- Problem details -
Duplicate the lines that run from the one containing "This screenshot has" through the one containing "690x427 pixels. (476, 201)", inclusive, and leave the pictures out.

===== Dataset excerpts =====

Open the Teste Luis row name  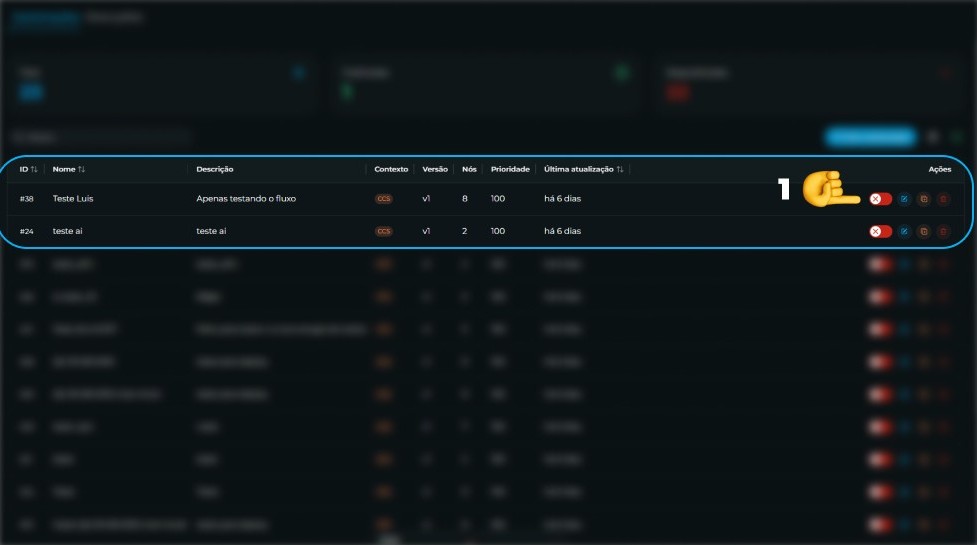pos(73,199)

=====
===== Dataset excerpts =====

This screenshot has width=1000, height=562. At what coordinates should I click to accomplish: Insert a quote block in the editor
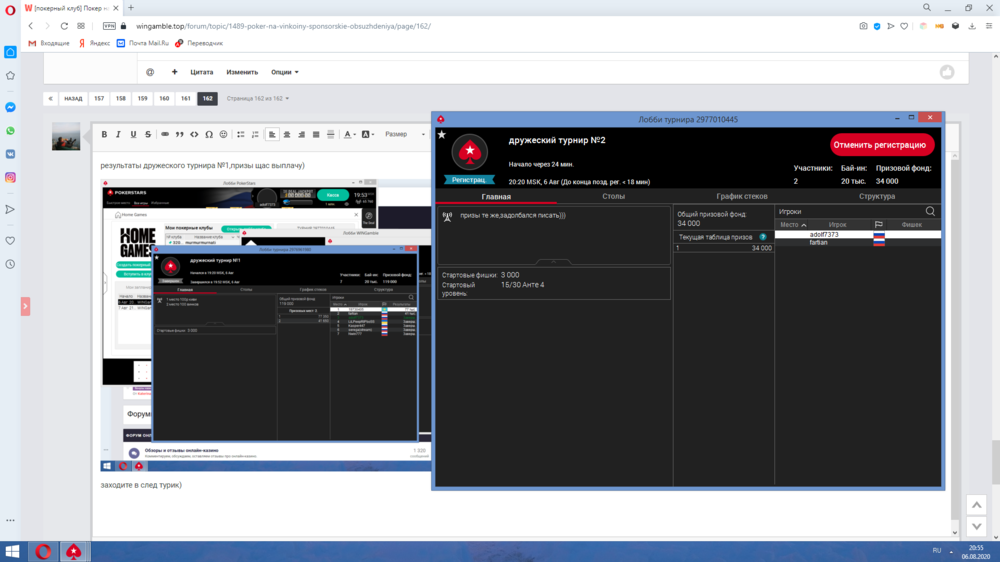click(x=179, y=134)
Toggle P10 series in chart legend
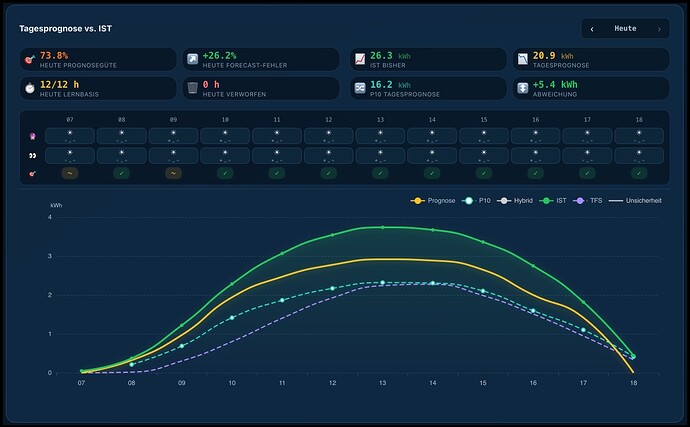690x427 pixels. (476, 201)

=====

- Output of the task -
This screenshot has width=1000, height=562. At what coordinates should I click to accomplish: Insert a quote block in the editor
click(x=179, y=134)
Toggle P10 series in chart legend
690x427 pixels. (476, 201)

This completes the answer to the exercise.